Si ce n’est pas très sexy, la grande force de l’Europe serait, au-delà d’un marché commun, son système juridique. « C’est un système organisationnel différent de ce qui peut exister dans d’autres regroupements dans le monde, un arrangement organisationnel basé sur le droit, ce qui n’est pas le cas véritablement de l’ONU ni par exemple de l’ACEUM, l’Accord de libre-échange Canada-États-Unis-Mexique où il n’y a pas un seul système juridique qui s’impose. Concrètement, cela réduit l’échantillon de choix, solidifie, évite de négocier sur comment on va négocier ». Là encore, si la France faisait son Frexit, elle se devrait dès lors de reconstruire tout son système juridique, de renégocier avec l’ensemble des pays européens sur les questions d’accès au marché, sur les conditions d’emploi, toutes ces lois qui structurent aujourd’hui nos vies quotidiennes.

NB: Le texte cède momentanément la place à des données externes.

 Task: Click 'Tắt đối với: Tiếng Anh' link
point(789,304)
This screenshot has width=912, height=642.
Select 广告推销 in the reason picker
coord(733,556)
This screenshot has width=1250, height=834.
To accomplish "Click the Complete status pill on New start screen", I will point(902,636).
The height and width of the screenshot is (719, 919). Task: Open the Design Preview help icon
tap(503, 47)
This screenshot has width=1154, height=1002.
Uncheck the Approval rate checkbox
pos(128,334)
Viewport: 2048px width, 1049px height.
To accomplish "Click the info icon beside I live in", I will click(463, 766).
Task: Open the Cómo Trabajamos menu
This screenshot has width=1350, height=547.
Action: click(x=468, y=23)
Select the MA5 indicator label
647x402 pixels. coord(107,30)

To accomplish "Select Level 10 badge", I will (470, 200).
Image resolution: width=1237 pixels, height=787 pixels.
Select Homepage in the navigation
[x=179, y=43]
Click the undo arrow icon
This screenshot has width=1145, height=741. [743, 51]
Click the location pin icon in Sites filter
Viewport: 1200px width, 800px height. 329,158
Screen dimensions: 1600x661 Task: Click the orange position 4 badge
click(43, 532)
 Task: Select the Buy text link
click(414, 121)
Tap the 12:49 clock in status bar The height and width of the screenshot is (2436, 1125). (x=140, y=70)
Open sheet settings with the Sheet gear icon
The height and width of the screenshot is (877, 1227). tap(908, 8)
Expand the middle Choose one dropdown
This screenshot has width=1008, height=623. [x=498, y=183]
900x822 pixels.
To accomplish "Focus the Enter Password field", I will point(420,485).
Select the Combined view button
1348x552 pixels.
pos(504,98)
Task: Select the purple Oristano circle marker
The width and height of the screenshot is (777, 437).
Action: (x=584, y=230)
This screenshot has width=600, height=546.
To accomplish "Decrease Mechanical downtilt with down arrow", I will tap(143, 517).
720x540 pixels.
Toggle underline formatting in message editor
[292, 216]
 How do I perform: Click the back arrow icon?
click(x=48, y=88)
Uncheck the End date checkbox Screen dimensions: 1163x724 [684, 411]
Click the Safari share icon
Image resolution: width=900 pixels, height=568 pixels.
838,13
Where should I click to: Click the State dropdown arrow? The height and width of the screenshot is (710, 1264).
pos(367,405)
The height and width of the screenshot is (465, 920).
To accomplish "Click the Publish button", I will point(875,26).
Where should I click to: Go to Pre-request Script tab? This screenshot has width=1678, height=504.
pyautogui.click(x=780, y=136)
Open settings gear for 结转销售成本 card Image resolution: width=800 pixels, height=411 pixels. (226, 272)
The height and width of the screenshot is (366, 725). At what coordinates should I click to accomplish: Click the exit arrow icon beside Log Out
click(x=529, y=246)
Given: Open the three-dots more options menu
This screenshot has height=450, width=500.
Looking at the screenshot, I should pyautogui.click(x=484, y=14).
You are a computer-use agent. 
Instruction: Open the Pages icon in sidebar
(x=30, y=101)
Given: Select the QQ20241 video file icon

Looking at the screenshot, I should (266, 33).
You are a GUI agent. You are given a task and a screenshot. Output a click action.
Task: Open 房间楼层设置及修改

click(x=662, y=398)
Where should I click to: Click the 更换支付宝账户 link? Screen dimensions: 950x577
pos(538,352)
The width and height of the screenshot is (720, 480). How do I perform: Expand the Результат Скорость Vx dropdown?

Agriculture, environnement, études… : elle est partout  

« Les actions de l’Europe sont souvent mélangées dans les arcanes de la décentralisation et il y a une forme d’invisibilité. Les gens ne savent pas toujours qui sont les porte-paroles de l’Europe en France, le rôle des régions dans les distributions des aides européennes. Il n’y a pas de lieu physique européen, comme les préfectures.  Beaucoup de ses citoyens ignorent souvent que le premier budget de l’Europe est un soutien à l’agriculture et son engagement fort, depuis 1988, pour aider les régions défavorisées. Lors des élections européennes, les débats d’ailleurs portent sur des questions souvent nationales ou de légitimité du dirigeant en place », regrette le directeur de recherche à la Fondation nationale des sciences politiques.

L’Europe, de fait, est un enchevêtrement de règles, de lois, de normes, souvent sous-estimées mais qui ont un impact très important. Sans l’Europe, par exemple, la circulation des personnes, avec le rétablissement des frontières, serait complexifiée. C’est aussi vrai pour la facilité à réaliser des études dans l’UE, grâce au programme Erasmus, gage d’une vraie ouverture culturelle pour les jeunes. « Sur les questions aussi de protection de l’environnement, sans des règles et des normes communes en Europe, beaucoup de pays pourraient privilégier des politiques qui ne pénaliseraient pas les entreprises. Chaque pays ferait selon ses intérêts économiques », pointe Andy Smith pour qui enfin l’Europe est aussi essentielle sur des questions géopolitiques.

Défendre des positions démocratiques et de politique étrangère

Créée pour pacifier les pays européens, l’Europe est enfin toujours un instrument de paix, un objectif qui n’a pas totalement disparu et un moyen de développer et défendre une politique étrangère. « On critique beaucoup l’Europe, mais sans elle, un pays n’aurait pas autant de pouvoir pour asseoir ses prises de position dans le monde, par rapport, par exemple, actuellement à la Russie ou dans les conflits au Moyen-Orient. L’Europe est également un instrument de promotion de la démocratie avec un consensus de tous les pays européens sur ce point. Ce sont aussi des valeurs et des principes », ajoute le chercheur en économie politique pour qui « l’enjeu des élections européennes est de taille, avec des décisions, selon les représentants qui ne vont pas être sans conséquences sur le quotidien de tous », rappelle Andy Smith.